Era el más católico y el más fundamentalista a la hora de oponerse a lo que el veía como «el comunismo internacional». Bajo su régimen murieron o desaparecieron unas 30 mil personas, según cifras de organismos de derechos humanos. Nunca ocultó su responsabilidad política en la represión, aunque siempre buscó justificarla bajo el argumento de que Argentina lidiaba una guerra.

«Proceso de Reorganización Nacional», le puso como nombre oficial. Pero fue terrorismo de Estado, puro y duro, sin precedentes en la historia argentina, una sociedad que había sufrido, no obstante, seis golpes militares en las cuatro décadas anteriores.

Los cadáveres aparecían en las calles, enterrados en cementerios sin ningún tipo de identificación, quemados en fosas colectivas o arrojados al río. Nunca hubo ejecuciones oficiales, porque todas eran clandestinas. En Argentina, desde 1976 a 1983, no hubo muertos; las personas desaparecían.

Desaparecieron estudiantes, periodistas, intelectuales, profesionales, personas conocidas por su militancia política y social, pero también familiares, gente señalada por otros o mencionada en las sesiones de tortura.

«Desaparecido» fue el eufemismo con que el que se denominó a las víctimas de esa dictadura y el término ya lo había definido el mismo comandante en jefe en respuesta a las primeras indagaciones y presiones internacionales sobre la represión: «Mientras sea desaparecido no puede tener ningún tratamiento especial; es una incógnita; es un desaparecido; no tiene entidad; no está ni muerto ni vivo, está desaparecido». Esa cínica visión del exterminio sin pruebas la compartían entonces el ejército argentino, algunos cuadros políticos de los principales partidos, empresarios, eclesiásticos y periodistas. «Todos están bajo tierra», respondió cierta vez un alto general para «tranquilizar» a ciudadanos que preguntaban sobre la actividad de algunos delegados sindicales.

A esa dictadura no le faltaron apoyos. Algunos de ellos naturales y previstos, como el del poder económico y financiero o el de la jerarquía de la Iglesia católica, que, salvo excepciones, bendijo la represión, la santificó y obtuvo a cambio importantes beneficios corporativos.

Ese episodio de barbarización política y degradación del Estado no hubiera sido posible sin la adhesión y conformidad de amplios sectores de la población. Miedo, silencio, complicidad y también una convicción de que el orden de la dictadura era preferible al «caos» y violencia anteriores.

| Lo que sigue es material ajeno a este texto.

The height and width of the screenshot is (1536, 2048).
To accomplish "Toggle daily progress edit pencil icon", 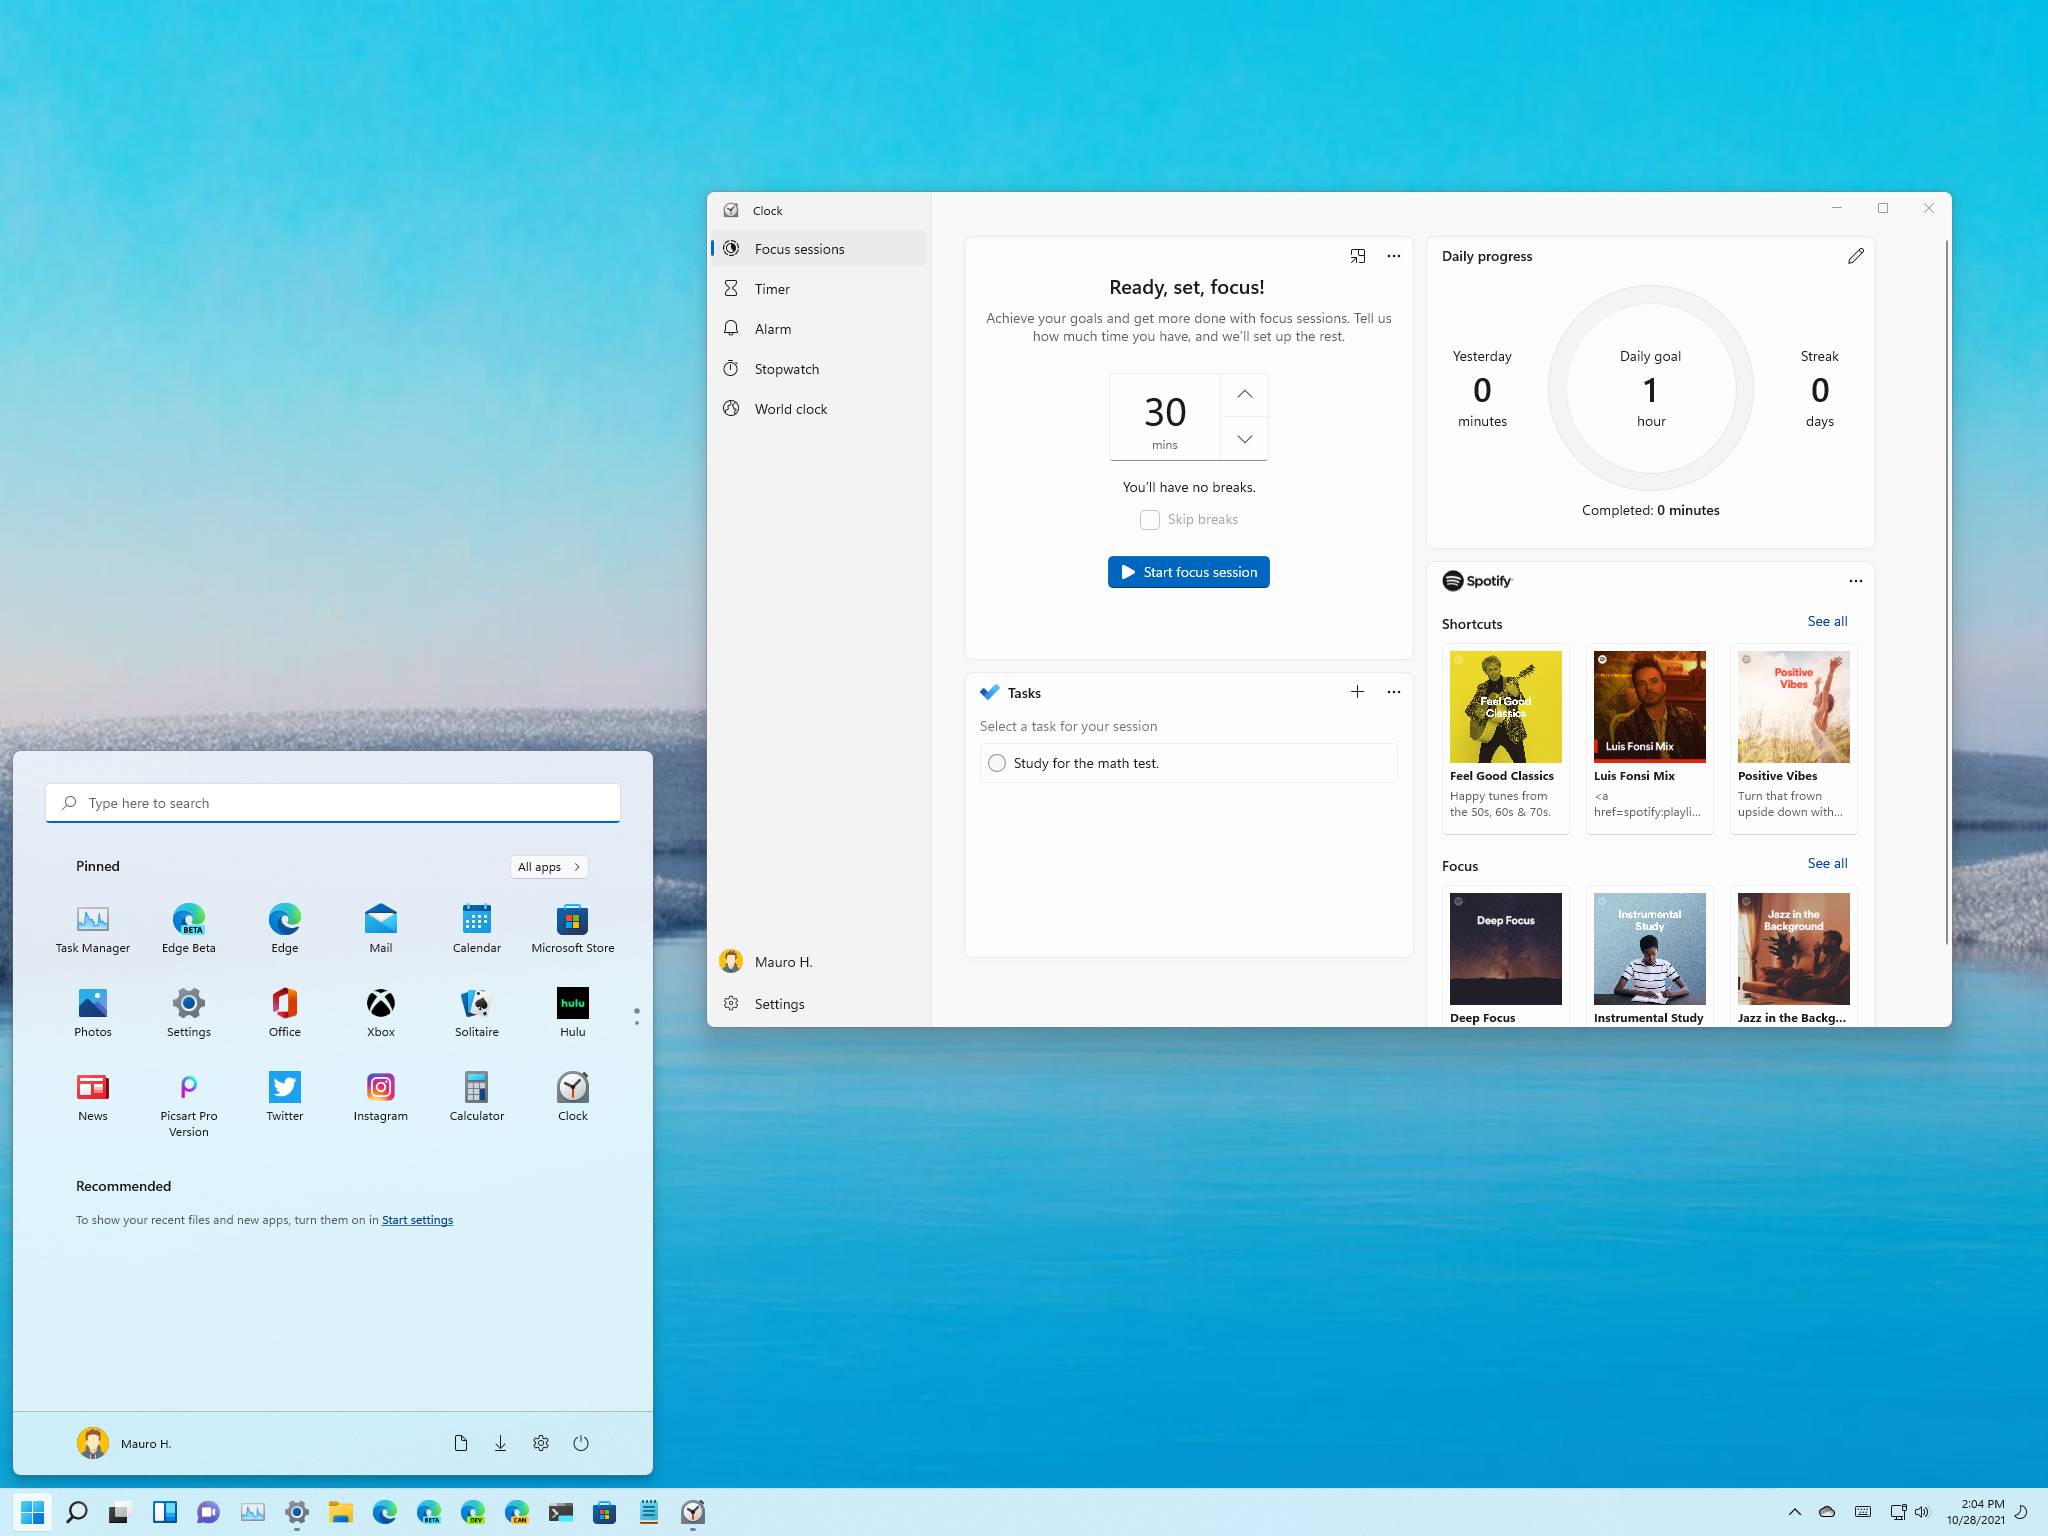I will pyautogui.click(x=1856, y=257).
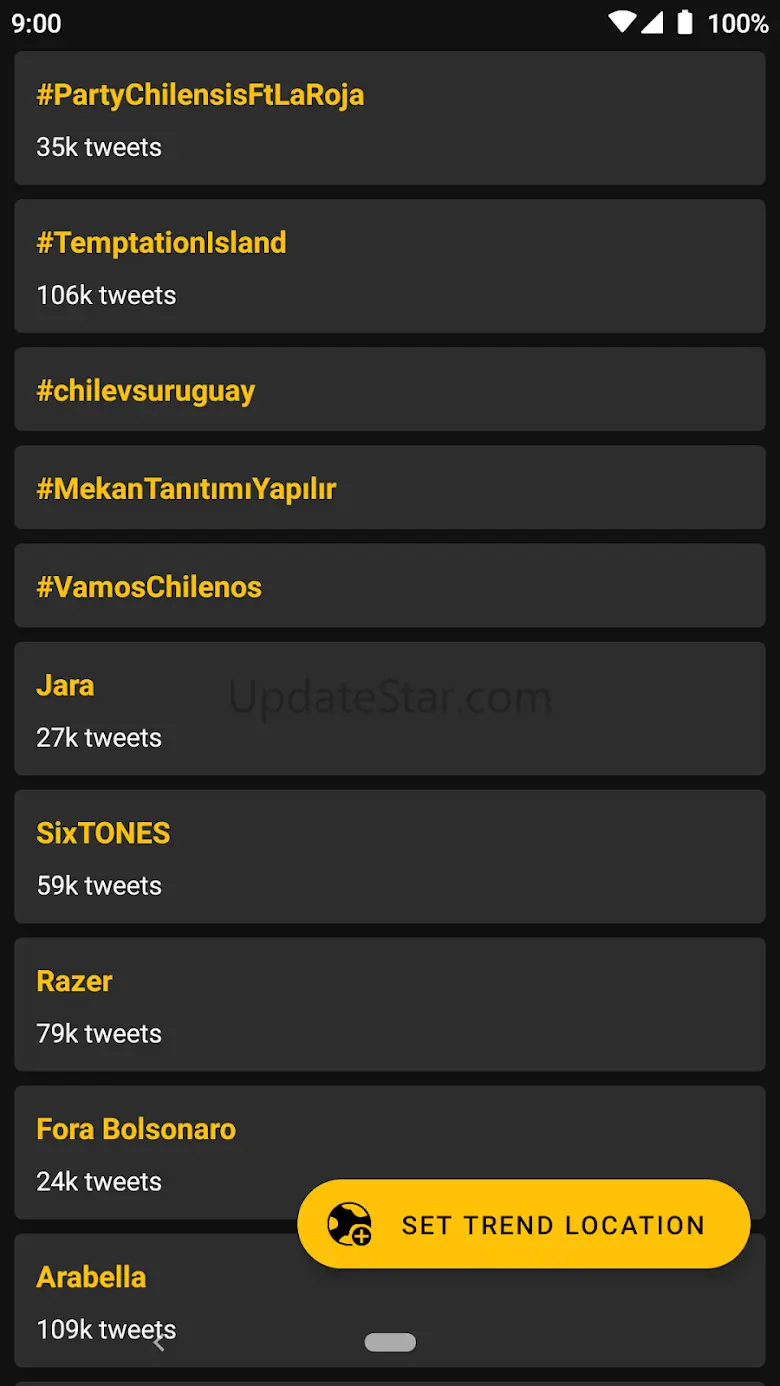Select the #VamosChilenos trend
The width and height of the screenshot is (780, 1386).
(390, 585)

Cuando la dictadura cayó, la lucha por la información, la verdad, la exigencia de justicia y el rechazo del olvido se convirtieron en señas de identidad de la transición a la democracia.

Tres décadas después, esa dictadura de apenas siete años aparece ya como uno de los más destacados ejemplos de terrorismo de Estado de la historia de masacres administradas.

Fue condenado a cadena perpetua por la desaparición de 31 detenidos y a otros 50 años por el robo de niños nacidos de prisioneras en centros de detención clandestinos.

«Un ser despreciable y un genocida ha dejado este mundo», fueron las palabras con las que lo despidió Estela de Carlotto, presidenta de Abuelas de Plaza de Mayo.

Hacia el final de su vida, Jorge Rafael Videla intentó defender políticamente su rol en la historia, pero fue en vano. Recordó el papel de los políticos en los días previos a los años de plomo, cuando «nos pedían que actuáramos con urgencia y energía», y que muchos de ellos luego levantaron la voz contra la dictadura tras el estrepitoso fracaso en la guerra de Malvinas.

La muerte vino en su ayuda, pero la justicia y la histora ya le reservaron el lugar preferente para los de su estirpe y calaña.